Fit on training data and predict on test data:

predictions <- predict(log_fit, titanic_test, type = "class")

Confusion Matrix

A confusion matrix shows how your predictions compare to actual outcomes:

confusion <- predictions |>
  bind_cols(titanic_test |> select(Survived)) |>
  conf_mat(truth = Survived, estimate = .pred_class)

confusion

The output shows true negatives, false positives, false negatives, and true positives. Each row represents the predicted class, each column the actual class.

Extract accuracy directly:

accuracy <- predictions |>
  bind_cols(titanic_test |> select(Survived)) |>
  accuracy(truth = Survived, estimate = .pred_class)

accuracy

Decision Trees

Decision trees split data based on feature values. They are easy to interpret but often overfit. Create a tree specification:

tree_spec <- decision_tree(cost_complexity = 0.01) |>
  set_engine("rpart") |>
  set_mode("classification")

The cost_complexity parameter controls tree depth. Higher values produce simpler trees.

Random Forests

Random forests combine many decision trees. Each tree sees a random subset of features and data. The final prediction aggregates all trees:

rf_spec <- rand_forest(mtry = 3, trees = 200) |>
  set_engine("ranger") |>
  set_mode("classification")

rf_wf <- workflow() |>
  add_recipe(titanic_rec) |>
  add_model(rf_spec)

rf_fit <- fit(rf_wf, titanic_train)

The trees argument sets how many trees to grow. The mtry argument sets how many features each tree considers at each split.

Class Probability Predictions

For many applications you need probabilities instead of hard class predictions. Generate them:

prob_predictions <- predict(rf_fit, titanic_test, type = "prob")
head(prob_predictions)

Each tibble contains probability columns for each class.
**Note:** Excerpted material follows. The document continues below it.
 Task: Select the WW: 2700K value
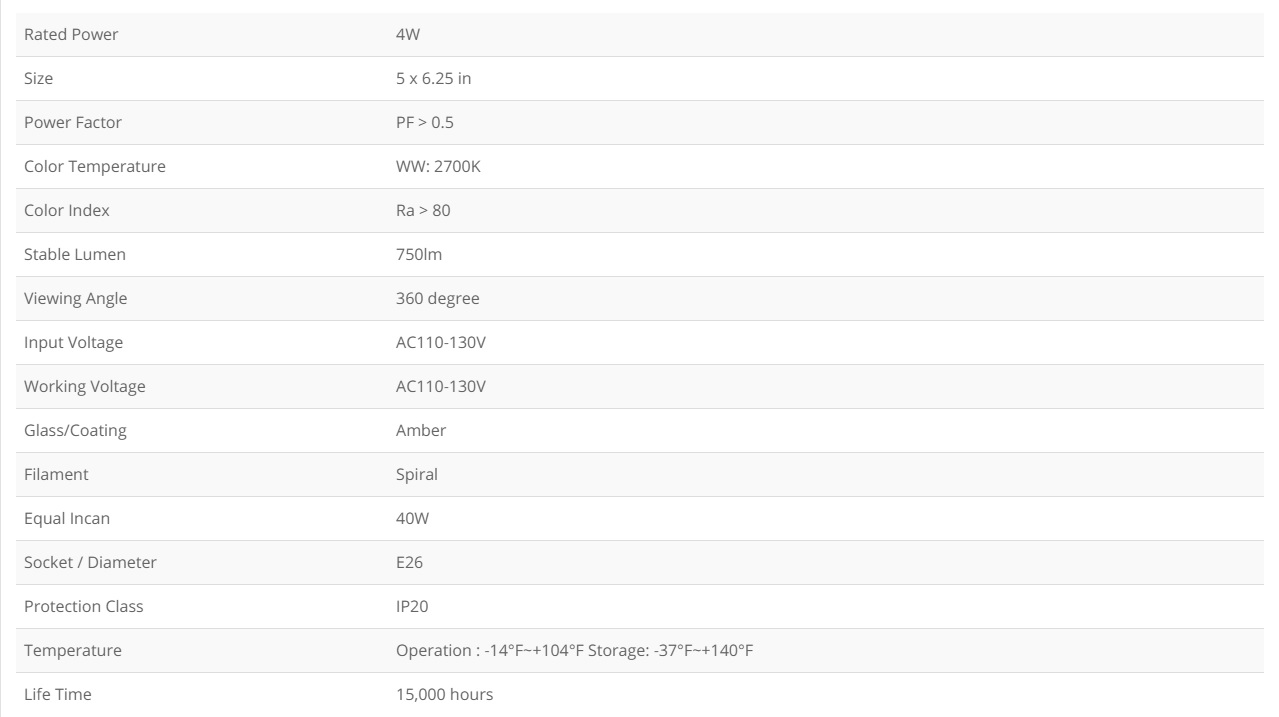point(438,167)
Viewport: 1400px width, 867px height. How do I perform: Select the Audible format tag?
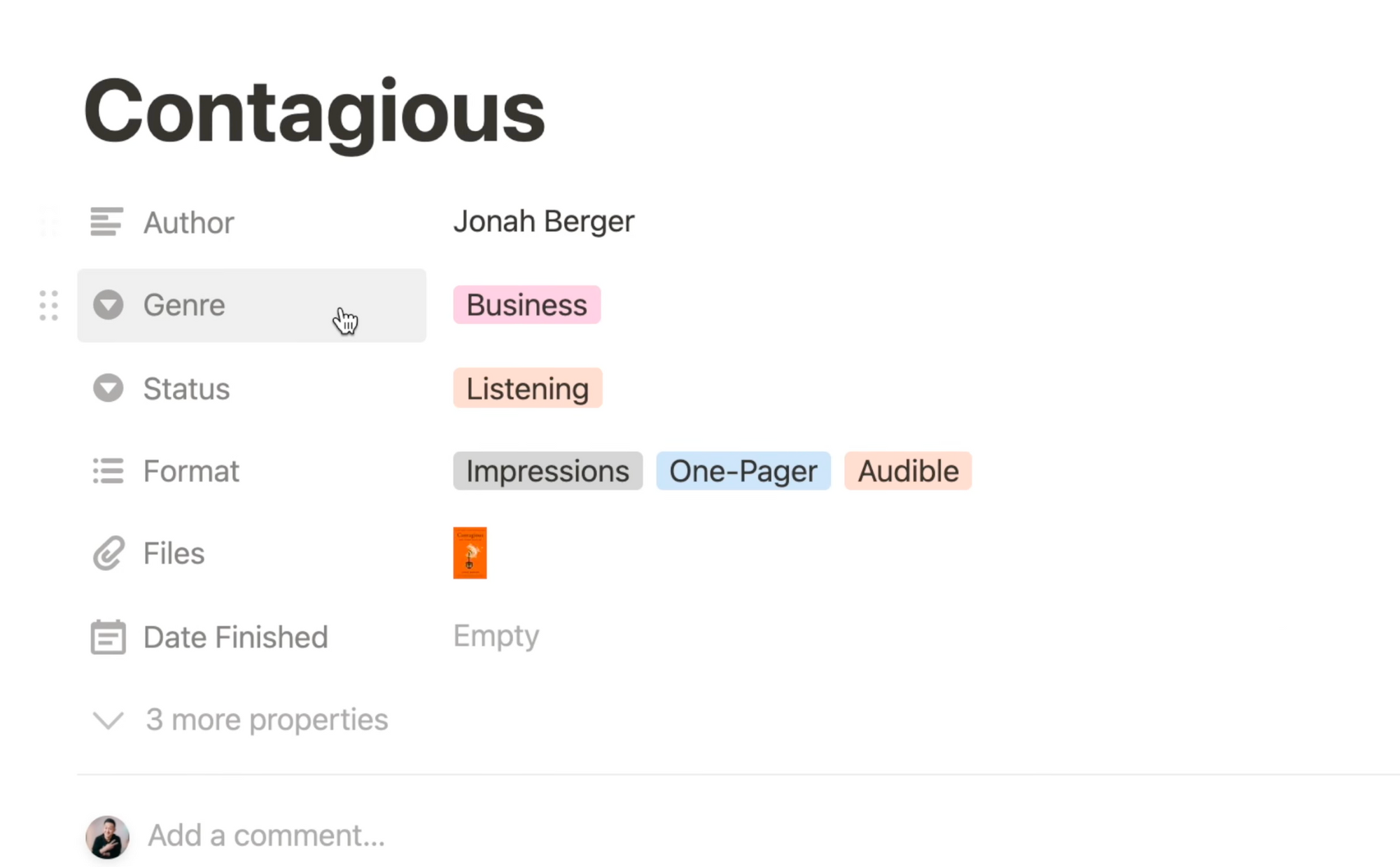908,471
The column names match the factor levels.

ROC Curves

An ROC curve plots the true positive rate against the false positive rate at every threshold:

roc_curve <- prob_predictions |>
  bind_cols(titanic_test |> select(Survived)) |>
  roc_curve(truth = Survived, .pred_1)

autoplot(roc_curve)

The curve shows how sensitivity and specificity change as you move the classification threshold. A perfect classifier hugs the top-left corner.

Calculate the area under the curve:

auc <- prob_predictions |>
  bind_cols(titanic_test |> select(Survived)) |>
  roc_auc(truth = Survived, .pred_1)

auc

An AUC of 0.5 means random guessing. A value of 1.0 means perfect classification.

Multiple Metrics

Evaluate many metrics at once:

multi_metrics <- metric_set(accuracy, sensitivity, specificity, f_meas)

predictions |>
  bind_cols(titanic_test |> select(Survived)) |>
  multi_metrics(truth = Survived, estimate = .pred_class)

The sensitivity function calculates true positive rate. The specificity function calculates true negative rate. The f_meas function balances precision and recall.

Cross-Validation

Use cross-validation to estimate how your model will perform on new data:

folds <- vfold_cv(titanic_train, v = 5, strata = Survived)

rf_res <- rf_wf |>
  fit_resamples(folds)

collect_metrics(rf_res)

This evaluates the random forest on five different train/validation splits. The metrics show mean performance and standard error across folds.

Handling Class Imbalance

The Titanic data has more survivors than victims. Other datasets might have more extreme imbalances. Use class weights:

rf_balanced <- rand_forest(mtry = 3, trees = 200) |>
  set_engine("ranger") |>
  set_mode("classification") |>

This tells the model to penalize errors on the minority class more heavily.

Summary

You now know how to build classification models with tidymodels. The key steps are:

Prepare data with a recipe that handles missing values and categorical variables
Split data with initial_split(), optionally using stratification
Define a model with parsnip — try logistic regression, decision trees, random forests, or gradient boosting
Create a workflow combining recipe and model
Evaluate with predict() on test data or fit_resamples() for cross-validation
Measure performance with accuracy, confusion matrices, ROC curves, and AUC

Classification with tidymodels follows the same patterns as regression. The main differences are the metrics you use and the attention you pay to class imbalance. Apply these techniques to your own classification problems.